Aunque soy tan charlatán como cualquier mujer y a veces mariconeo más que mis amigos homosexuales, quiero confesar aquí la simpatía incondicional que siento por el papa Francisco. Claro que esta admiración tiene que ver con la labor que ha hecho para humanizar su Iglesia. El Vaticano es hoy un punto de solidaridad con los necesitados del mundo, más que un aliado de los perros internacionales de presa que desatan guerras y justifican autoritarismos o desigualdades. Este cambio en la espiritualidad del Vaticano, desde luego, lo agradezco. Pero también pesa mucho en mí el amor que siento por mis mayores, el gusto comprensivo con el que suelo escucharlos. De las historias inolvidables que saltaban desde la butaca de mi abuela, pasé a las conversaciones con los antiguos poetas republicanos y a los recuerdos compartidos con hombres y mujeres que habían soportado en clandestinidad la lucha contra la dictadura franquista. Vivir es hacerse poco a poco, y yo me he hecho a mí mismo gracias al deseo de escuchar a mis mayores y de saber distinguir entre el grano y la paja.

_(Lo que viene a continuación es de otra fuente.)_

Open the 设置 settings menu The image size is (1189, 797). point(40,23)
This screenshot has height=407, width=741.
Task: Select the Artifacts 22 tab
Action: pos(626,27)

Que una persona de muchos años haga un comentario poco afortunado es lógico, propio de su edad. No puede convertirse en un motivo para desacreditar la verdadera significación de su historia. Las frases desafortunadas sirven incluso para destapar un problema. Algunos comentarios fuera de tono de los viejos militantes me sirvieron, más que para enfadarme, para distinguir la falsedad de ciertos jóvenes que confundían, bajo un dogmatismo políticamente correcto, sus idearios con una peligrosa soberbia. Quizá algunos católicos puedan comprender ahora que no es bueno disfrazar una respetable condición homosexual con una mentirosa sonrisa de seminarista.

Un papa puede influir en política, pero no es un político. A la vejez del papa Francisco le perdono cosas que no puedo perdonarle a Felipe González cuando actúa como un viejo lobista.